Piecing Together the “Pieces of Herself”
Pieces of Herself by Juliet Davis captivates the awareness of feminism and gender identification through the unknown character’s eyes and the public’s eyes in multiple settings surrounding a person’s everyday life. This piece of electronic literature is described as “ironic” and “playful,” in which Davis uses interactive digital media to convey her message to the reader. This person remains nameless throughout the story in an attempt to reconstruct her lost identity using drag and drop to help “dress- up” the doll that appears only as a silhouette in order to maintain that idea of hidden emptiness.
When first entering Pieces of Herself, a text slowly popped up line-by-line, stating, “Her friends said she needed to “find” herself And sure enough, when she started looking, she found pieces of herself everywhere…” This line automatically made me realize that this piece of electronic literature would be more interactive with the reader more than anything else. The first place the story takes you to is the bathroom and as the screen appears there is an awful, loud sound that appears simultaneously. That sound is short, but undoubtedly grabs your attention from the start. Realizing this, I knew that sound/noise would be an essential part of this piece.
While exploring the rest of the story, I noticed that the overwhelming noises coming from different items I either scrolled over or clicked and dragged in order to move from the scene to the doll were beyond frustrating. Once listening closely to those sounds I came to realize not only of the importance of the meaning of each individual sound, but the fact that they looped around or played once and stopped was just as significant. For example, the floating journal scribbling’s represented heartbreak and the statements of her wishing her children to have the best and trying to hide herself at work in order to avoid harassment was a representation of regret. These repeating sounds, noises, and music all symbolize a complex, conflicting and distraught human being. What I found to be an unsatisfying experience was the attempt in listening to the different sounds, one would override another and it made it almost impossible to hear anything. I assume that is what the author wanted the reader to have to go through in order for the reader to understand the character’s emotional distress.
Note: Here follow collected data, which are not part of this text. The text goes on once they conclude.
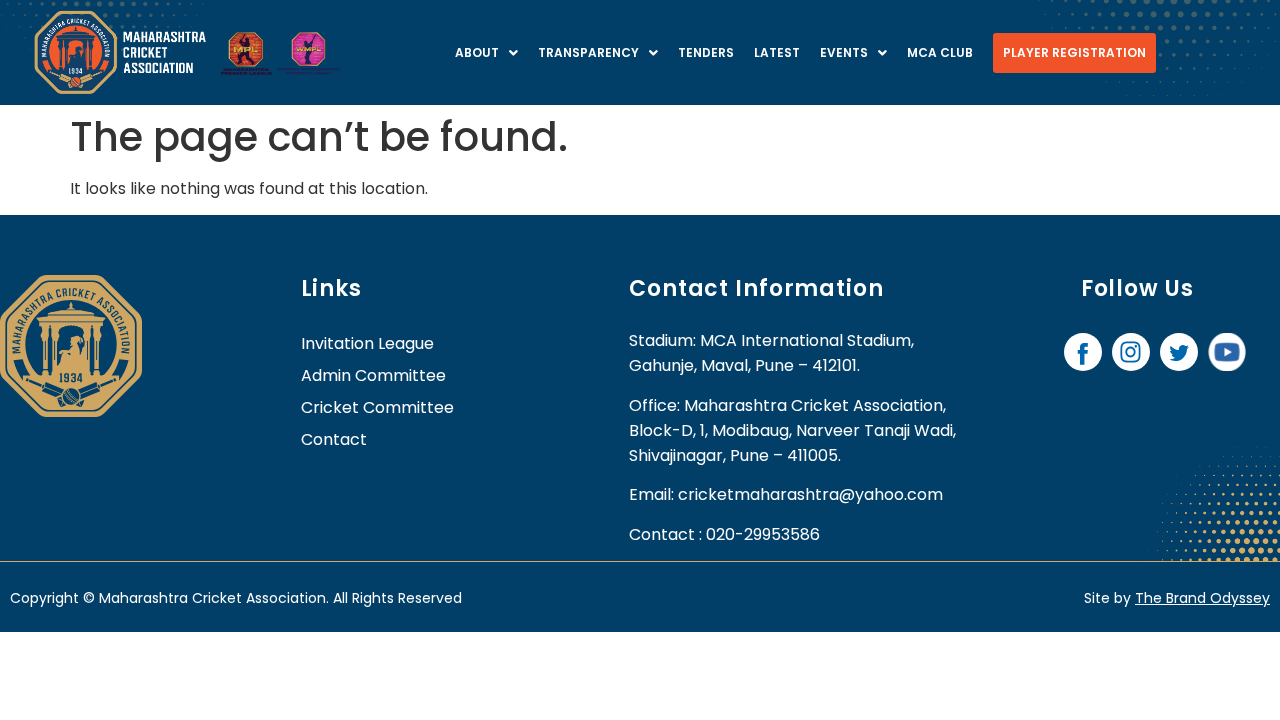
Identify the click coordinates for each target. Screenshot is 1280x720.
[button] (486, 53)
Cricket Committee (377, 407)
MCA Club (940, 52)
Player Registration (1074, 52)
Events (844, 52)
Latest (777, 52)
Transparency (588, 52)
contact (334, 439)
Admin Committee (373, 375)
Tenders (706, 52)
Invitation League (367, 343)
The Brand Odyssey (1202, 598)
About (477, 52)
After exploring other readers from different sites, I have come to understand their viewpoint of certain aspects. There were a few different articles discussing the “ending” of this story. As one person described the ending, they stated that Pieces of Herself stopped when the reader collects and/or triggers all objects that appear in each scene. Another person argues that there is no true resolution in which no one truly understands himself or herself and people constantly change while facing new conflicts. A third person claims the story cannot be viewed as “singular” or as a clear picture, just as life itself. I agree with all of these opinions because when it comes to reading electronic literature or any literature for that matter, it comes down to the reader’s thoughts and views on that specific piece.
Generally, I would describe Pieces of Herself as an outrageous and overpowering piece of electronic literature. Davis was able to captivate the reader’s usual way of perceiving their normal, everyday scenery and rationalizing certain images of items from something so “outside of the box” and turning it into a relatable object. As the reader, I was capable of getting through this seemingly irritating and bothersome piece, in order to obtain my goal of understanding what Davis was trying to demonstrate. People living their everyday lives with their everyday friends/family, living in their everyday homes and showing up to their everyday jobs may come off a certain way, but on the inside may be struggling with who they really are or what they can really be. The goal is to explore everything around you until you find out exactly what does and does not work for you, just like in Pieces of Herself.